* [OBJECTIVE 1]
In the account of the apple pastry baking contest, by what time did the tart have to be delivered?
* [OBJECTIVE 2]
Resize the answer coordinates in the entries, starting at the line that contains "You are a computer-use" and stopping after the line that contains "the Copy toolbar". Give those lines again, requests included, with each coordinate in the answers multiplied by 0.75 and rounded to a whole number (halves up), and leave out the pictures.

* [SELECTED PASSAGE]
══════════

11/15/2004. And the winner is...
For years, Denis has been trying to get me to enter the local apple pastry baking contest at St.-Valéry-en-Caux, a pretty seaside village about 6 miles from our house in Normandie. I'd always refused. On Saturday, as he was reading the Courrier Cauchois, our local paper there, he announced the contest yet again. The apple bake-off forms part of the festivities at the fall herring festival.
At first, more out of habit than anything, I demurred. But then...I felt stirrings of a desire. Perhaps it was due to the fact that I've now been living here long enough that I feel more natural and confident. Maybe it was because I remembered that I had a kilo of absolutely the best apples I'd ever tasted on hand. I quickly reviewed the state of my larder, mentally ticking off the crucial ingredients. I looked at my watch. It was 2:30.
"By when do you have to deliver your tart?" I asked Denis. He lowered the paper, his eyebrows arched in surprise. "By 6 p.m. Are you going to enter?"
I hesitated, then took the plunge. "I'll do it if you'll deliver the tart on your own. I'll be too busy preparing dinner at six." We had a deal.
Denis has been after me to enter this contest for so long first because I admittedly do make a very good apple tart, and second, because he thought it would be such a hoot for an American to win the apple tart contest deep in Norman apple country. Plus, it would probably get mentioned in his beloved Courrier Cauchois, and that, in his mind, would be a real claim to fame.
My feelings were more complex. I have to say that my apple tart is pretty much my signature dessert. I've probably made thousands of pies and tarts over my lifetime, and the apple tart in its current incarnation is pretty much the crowning achievement of a lifetime of impassioned experimentation on a theme I remember from when I was 3 or 4 years old: the apple tart of my Swiss grandmother. The truth is, I'd probably be pretty disappointed if my tart didn't win, simply because in all honesty, I've never tasted a better one. Disappointed? Hell, I'd be humiliated, crushed might not be too strong a word!
Meanwhile, if I was serious about entering the contest, I had to get to work. I had less than three hours to produce a tart from start to finish, and that had to include two chilling periods for the pastry. I whipped up that pastry, using a butter from Autize which my cheese monger had taught me is the best butter for pastry making, as it is the "driest." I never make my pastry in a food processor; it doesn't allow a fine enough control of the mingling of the butter and flour, which musn't be allowed to go too far. I use a good old fashioned American "pastry cutter" (with 4 heavy-gauge wires bent into a D-shape) to do the job. Importing two of these tools was one of the first things I did after I arrived to find that this item is unknown in France.

══════════

* [EXTRACTED DATA]

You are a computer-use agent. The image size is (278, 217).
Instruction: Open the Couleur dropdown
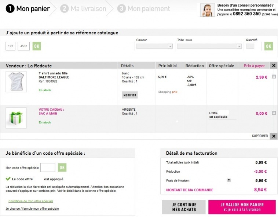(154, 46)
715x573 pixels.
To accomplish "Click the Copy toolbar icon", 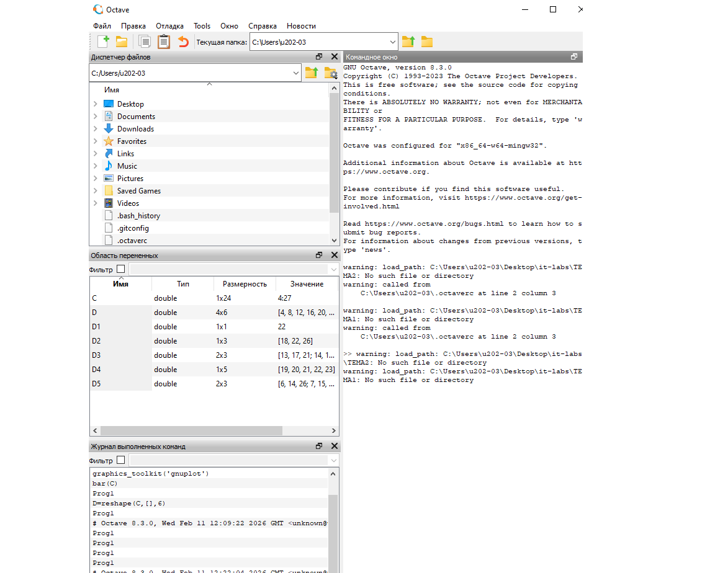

══════════

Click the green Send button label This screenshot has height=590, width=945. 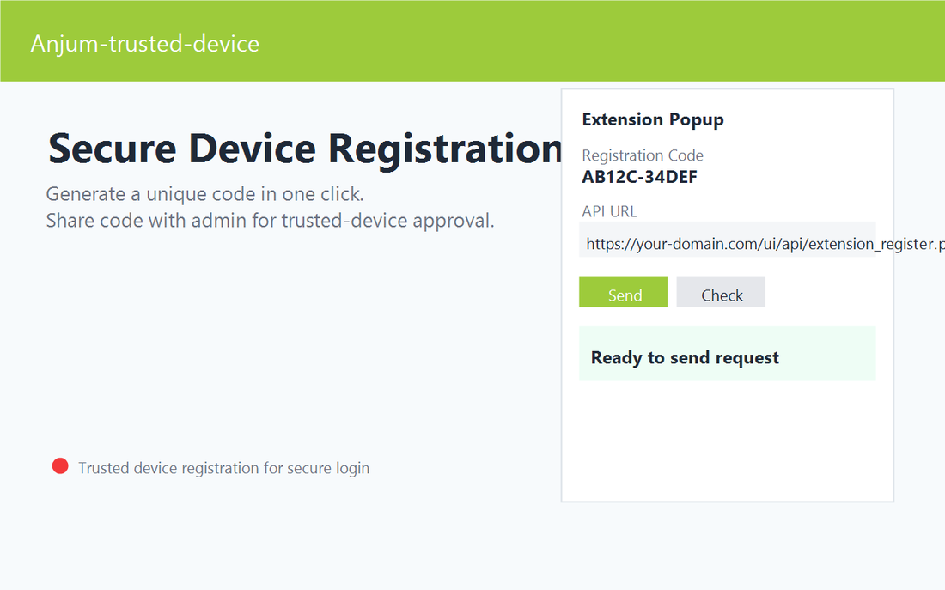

══════════

* [FULL SOLUTION 1]
By 6 p.m.

* [FULL SOLUTION 2]
You are a computer-use agent. The image size is (278, 217).
Instruction: Open the Couleur dropdown
(116, 35)
715x573 pixels.
To accomplish "Click the Copy toolbar icon", 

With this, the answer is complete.